Text to read:
------------------------------------------------------------------------

Data Management and Storage Validation (Armen)

  • Reference
  • meeting (6/11/14)
    • USERDISK is now on-going.
    • No plans for LOCALGROUPDISK cleanup. Rucio quota system might help with LOCALGROUPDISK policy.
    • LOCALGROUPDISK management service - Kaushik - there is work going on here, to improve monitoring, and database schema.
  • meeting (6/25/14)
    • Deletion of dark data - in progress.
    • Have not yet started the cleanup for BNL.
    • Deletion rate is quite low by a factor of 10.

DDM Operations (Hiro)

meeting (5/28/14):
  • Reminder that the query to find files is different.
  • Not sure if the Rucio dump created by the Rucio team was sufficient, or not.
  • Wei: notes there is a document, but it looks like it doesn't work. Does the basic functionality exist? The REST API commands - about half are not working. Will discuss next week.
  • Hiro: agrees documentation is in poor shape.

------------------------------------------------------------------------

Material provided:
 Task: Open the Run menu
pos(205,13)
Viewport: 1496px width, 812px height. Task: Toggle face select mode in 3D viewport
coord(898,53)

------------------------------------------------------------------------

Goal of the exercise:
Reproduce the data management meeting notes in full, word for word. This material was drawn from a different source than the text.

Answer in full:
Data Management and Storage Validation (Armen)

  • Reference
  • meeting (6/11/14)
    • USERDISK is now on-going.
    • No plans for LOCALGROUPDISK cleanup. Rucio quota system might help with LOCALGROUPDISK policy.
    • LOCALGROUPDISK management service - Kaushik - there is work going on here, to improve monitoring, and database schema.
  • meeting (6/25/14)
    • Deletion of dark data - in progress.
    • Have not yet started the cleanup for BNL.
    • Deletion rate is quite low by a factor of 10.

DDM Operations (Hiro)

meeting (5/28/14):
  • Reminder that the query to find files is different.
  • Not sure if the Rucio dump created by the Rucio team was sufficient, or not.
  • Wei: notes there is a document, but it looks like it doesn't work. Does the basic functionality exist? The REST API commands - about half are not working. Will discuss next week.
  • Hiro: agrees documentation is in poor shape.